Speaker: Keisha Cook (Clemson University)
Live cell imaging and single particle tracking techniques have become increasingly popular amongst the mathematical biology community. Lysosomes, known for endocytosis, phagocytic destruction, and autophagy, move about the cell along microtubules. Intracellular transport of lysosomes is carried out in membrane-bound vesicles by motor proteins. Single particle tracking methods utilize stochastic models to simulate intracellular transport and give rise to rigorous analysis of the resulting properties, specifically related to transitioning between inactive to active states. We find confidence in our methodology and develop a framework to understand how these properties play a role in determining an optimal frame rate for capturing live cells.

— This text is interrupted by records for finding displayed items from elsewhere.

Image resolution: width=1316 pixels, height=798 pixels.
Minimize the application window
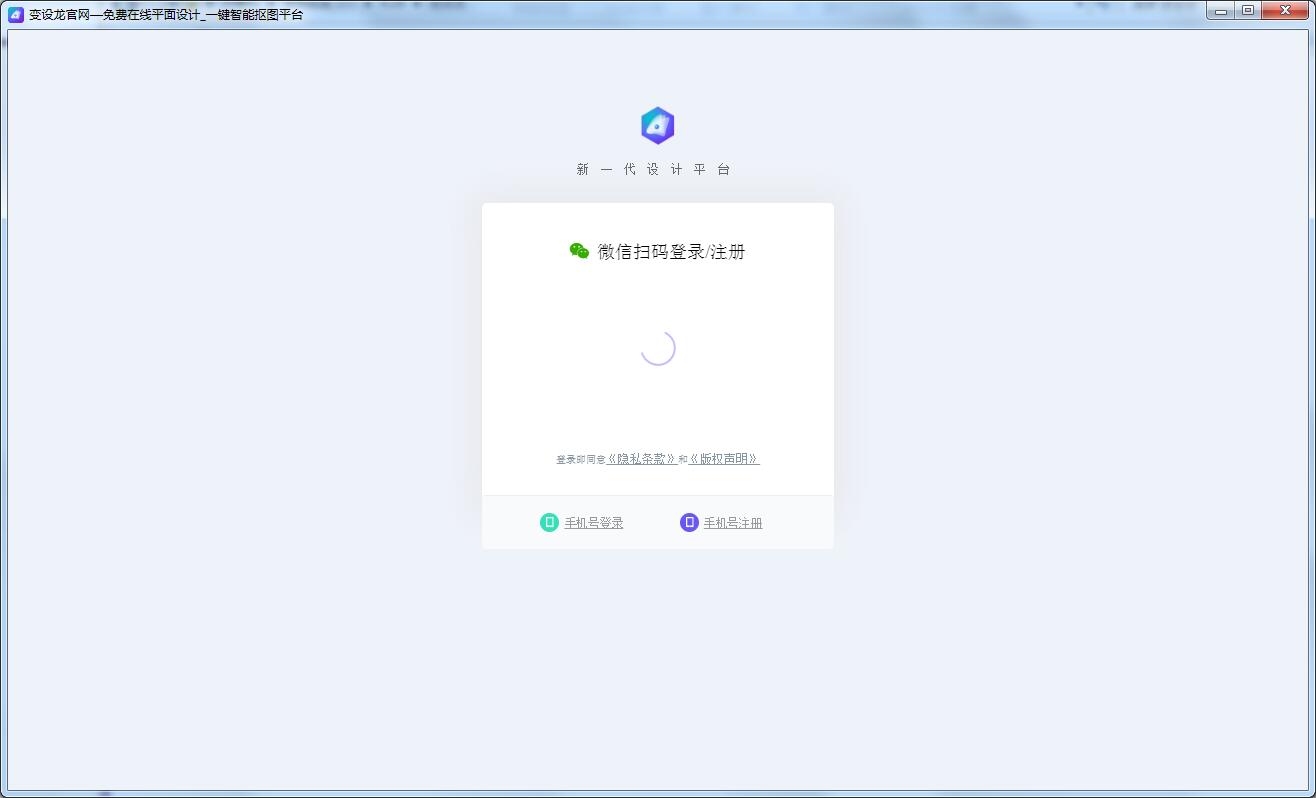coord(1221,11)
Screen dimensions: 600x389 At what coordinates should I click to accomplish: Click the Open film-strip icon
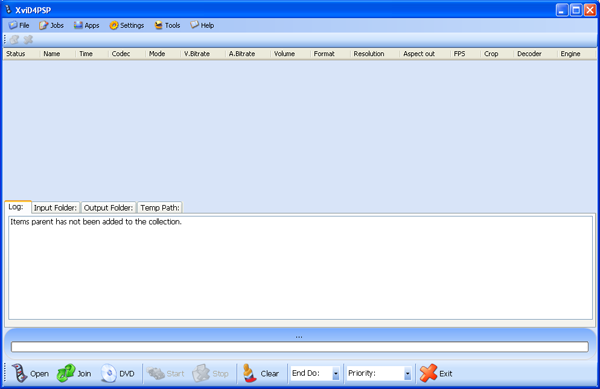click(x=20, y=373)
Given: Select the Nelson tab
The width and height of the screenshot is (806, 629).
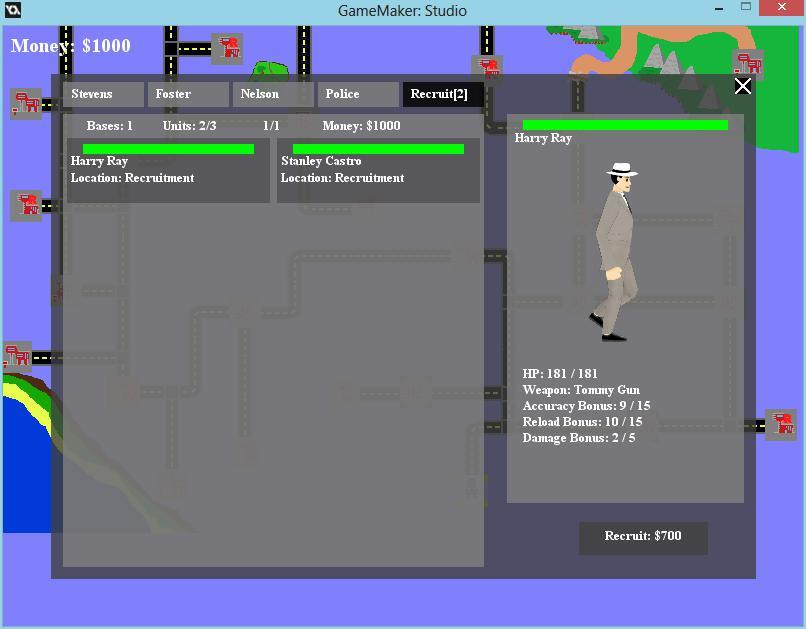Looking at the screenshot, I should pos(273,94).
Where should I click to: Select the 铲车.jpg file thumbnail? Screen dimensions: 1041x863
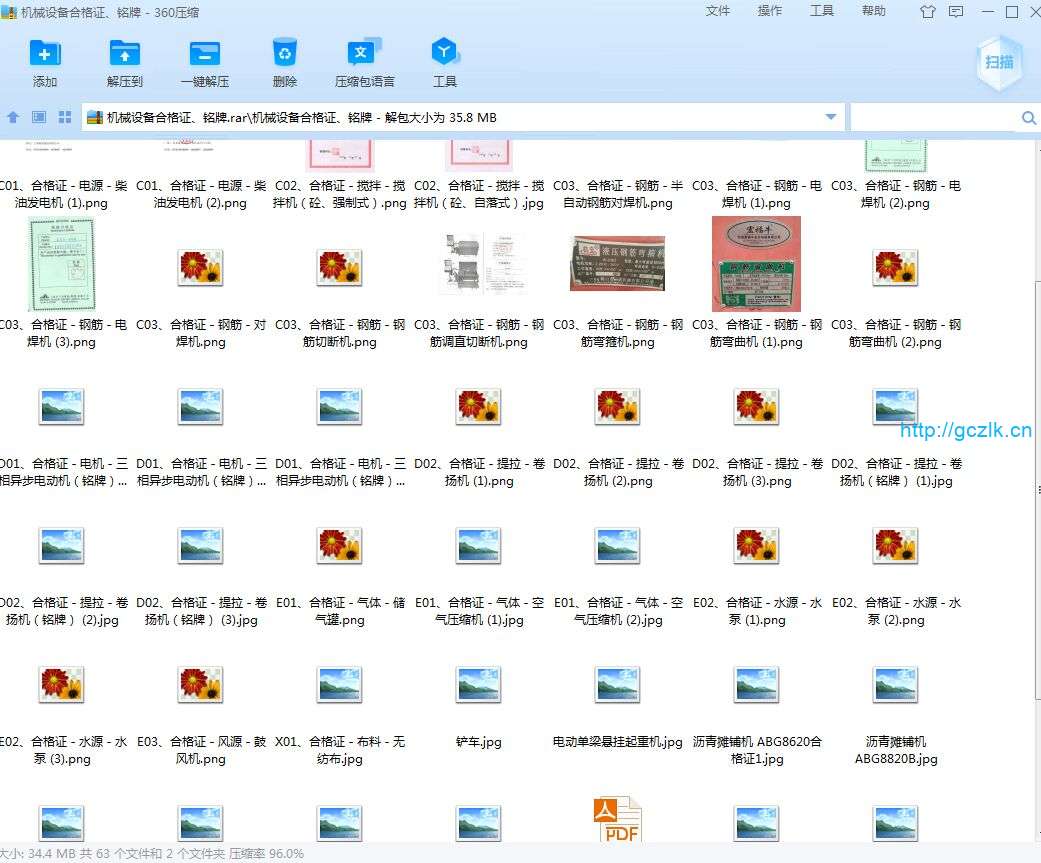coord(479,686)
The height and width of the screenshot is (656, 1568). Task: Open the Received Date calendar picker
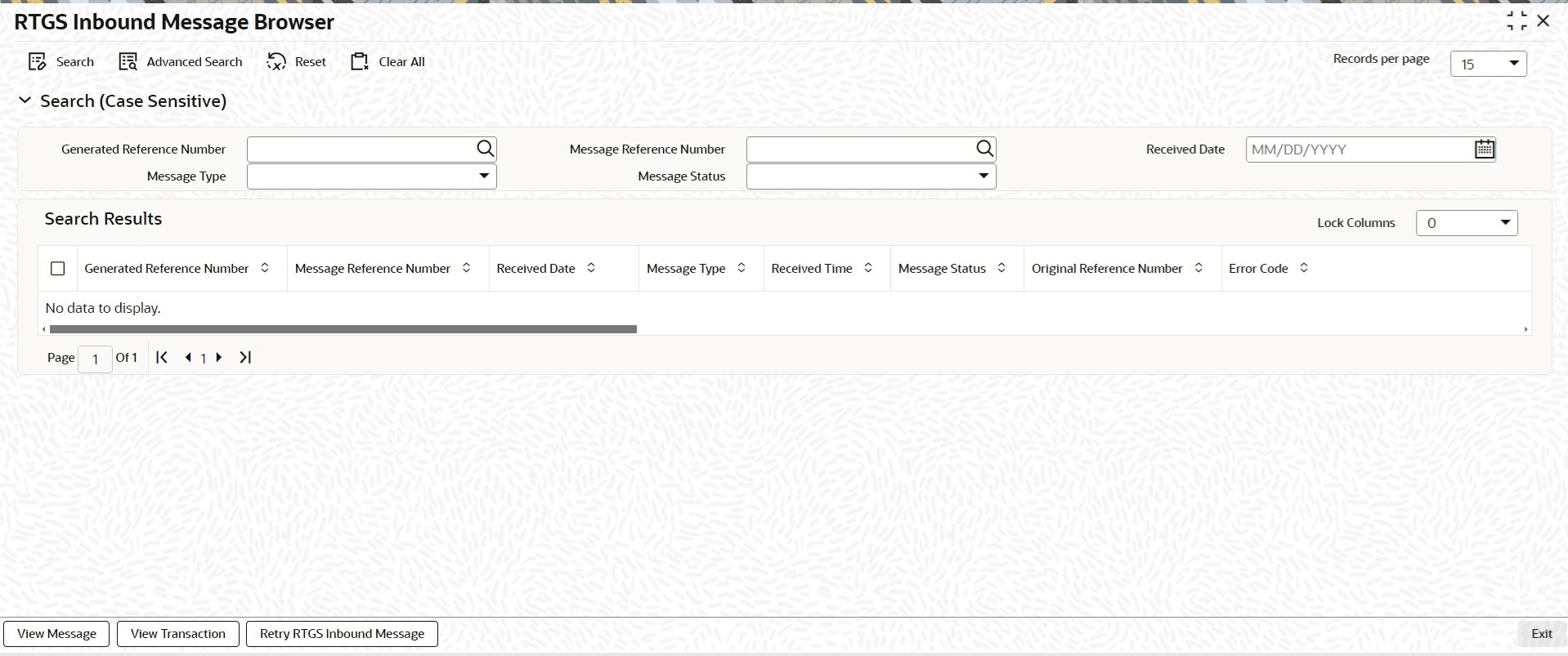(1485, 149)
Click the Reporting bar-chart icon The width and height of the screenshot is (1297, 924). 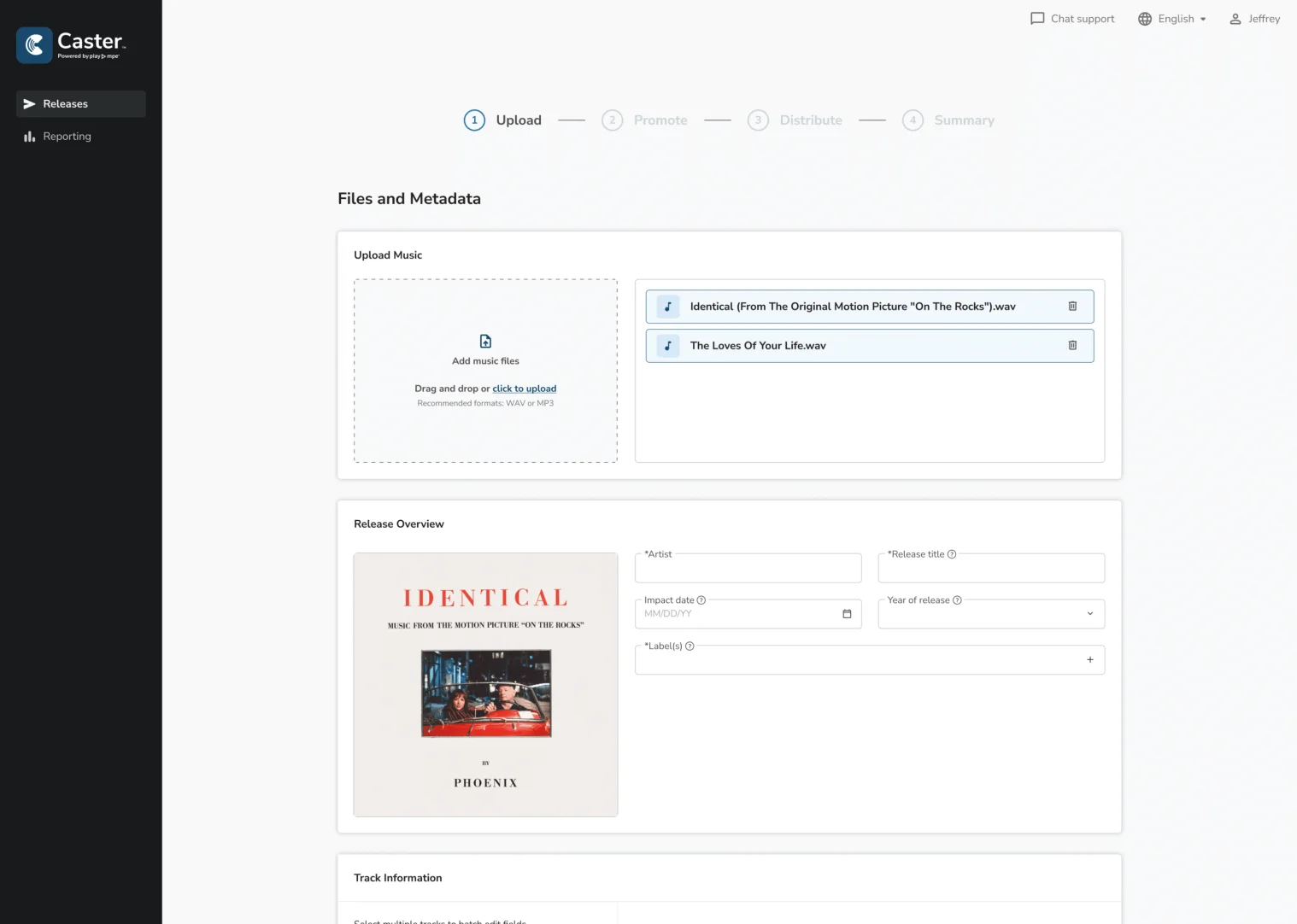click(29, 136)
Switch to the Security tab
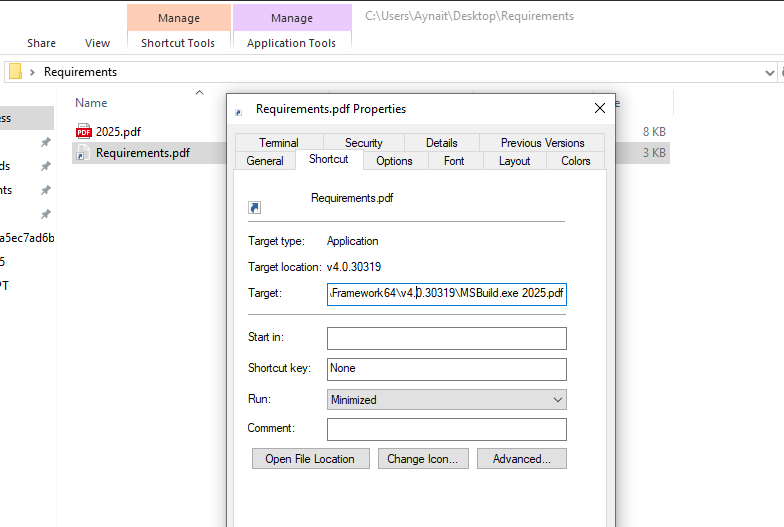The width and height of the screenshot is (784, 527). pos(363,143)
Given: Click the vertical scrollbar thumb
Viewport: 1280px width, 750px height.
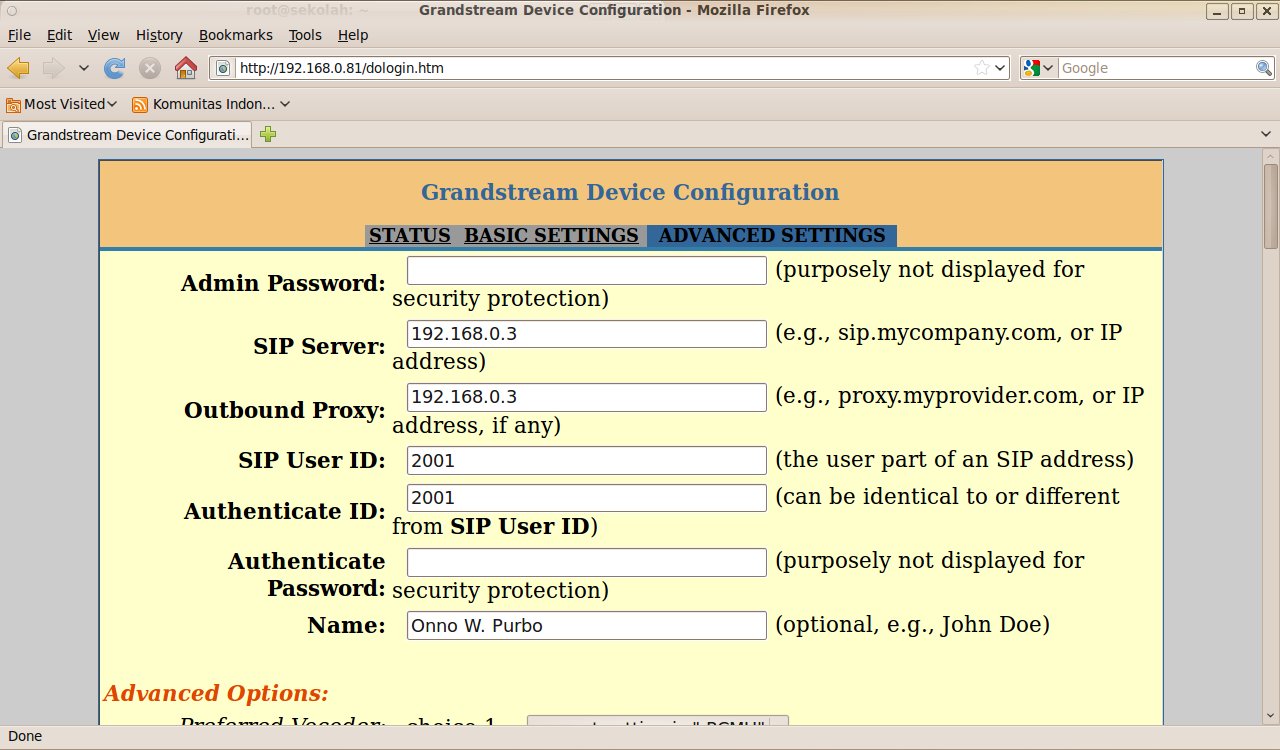Looking at the screenshot, I should (x=1270, y=205).
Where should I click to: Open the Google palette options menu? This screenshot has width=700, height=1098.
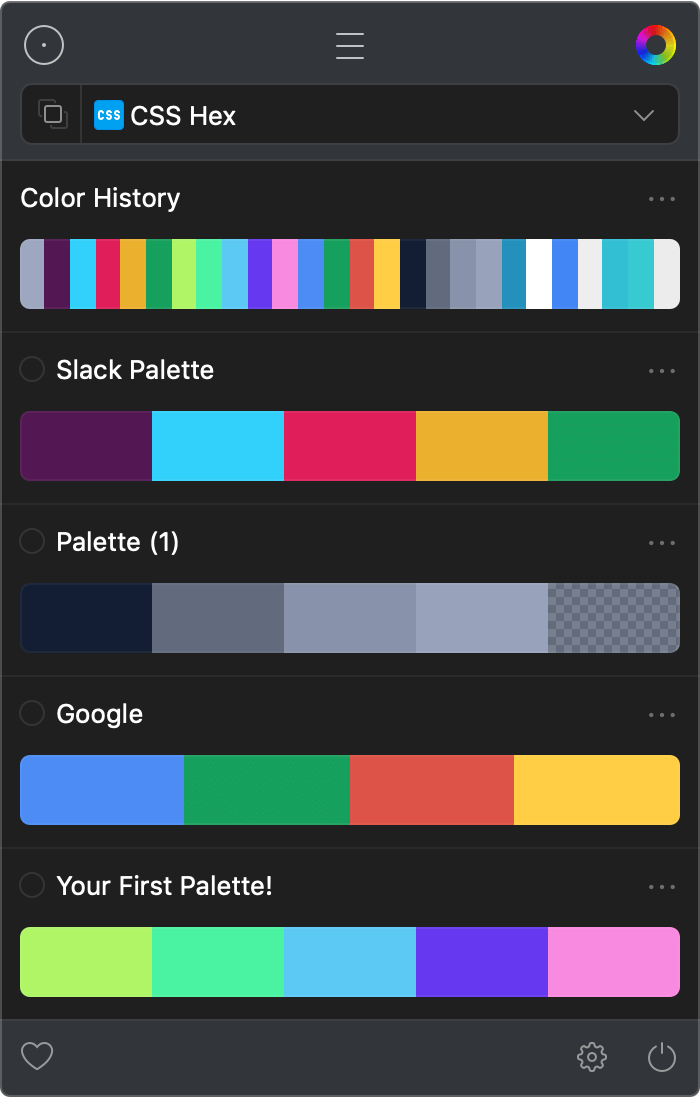tap(661, 715)
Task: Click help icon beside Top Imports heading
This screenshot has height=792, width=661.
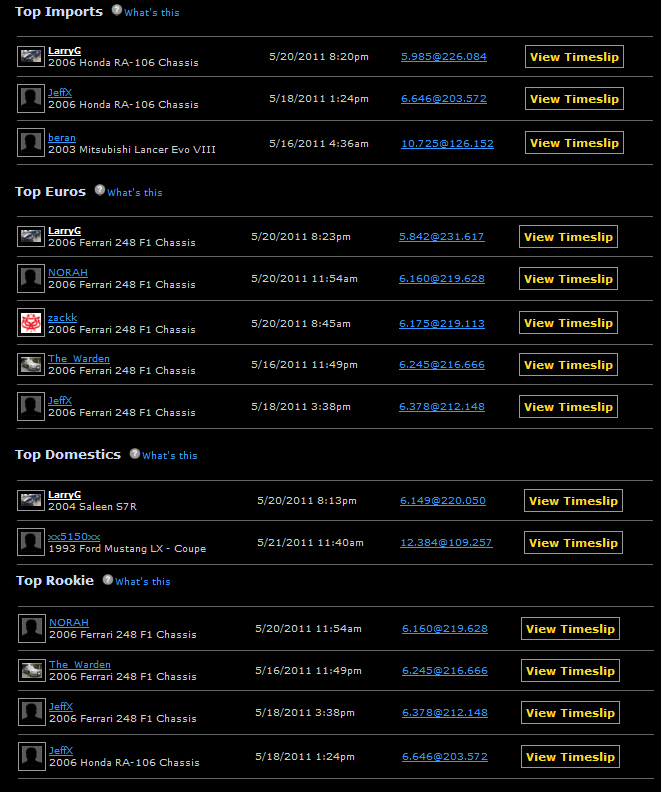Action: [x=116, y=11]
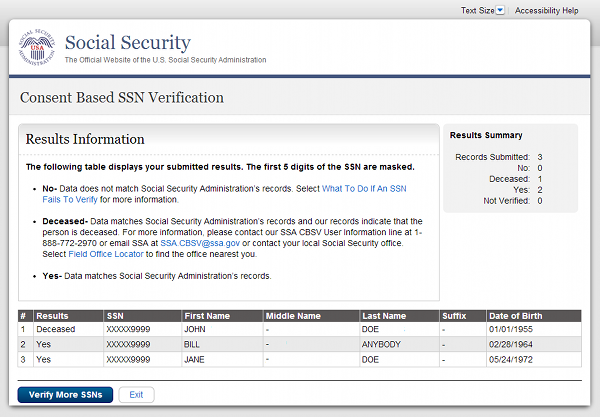Click the Results Summary heading
This screenshot has width=600, height=417.
click(x=486, y=135)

Biological systems are traditionally studied as isolated processes (e.g. regulatory pathways, motor protein dynamics, transport of organelles, etc.). Although more recent approaches have been developed to study whole cell dynamics, integrating knowledge across biological levels remains largely unexplored. In experimental processes, we assume that the state of the system is unknown until we sample it. Many scales are necessary to quantify the dynamics of different processes. These may include a magnitude of measurements, multiple detection intensities, or variation in the magnitude of observations. The interconnection between scales, where events happening at one scale are directly influencing events occurring at other scales, can be accomplished using mathematical tools for integration to connect and predict complex biological outcomes. In this work we focus on building statistical inference methods to study the complexity of the cytoskeleton from one scale to another by relying on two main components facilitating intracellular transport; that is microtubule network organization and cargo transport.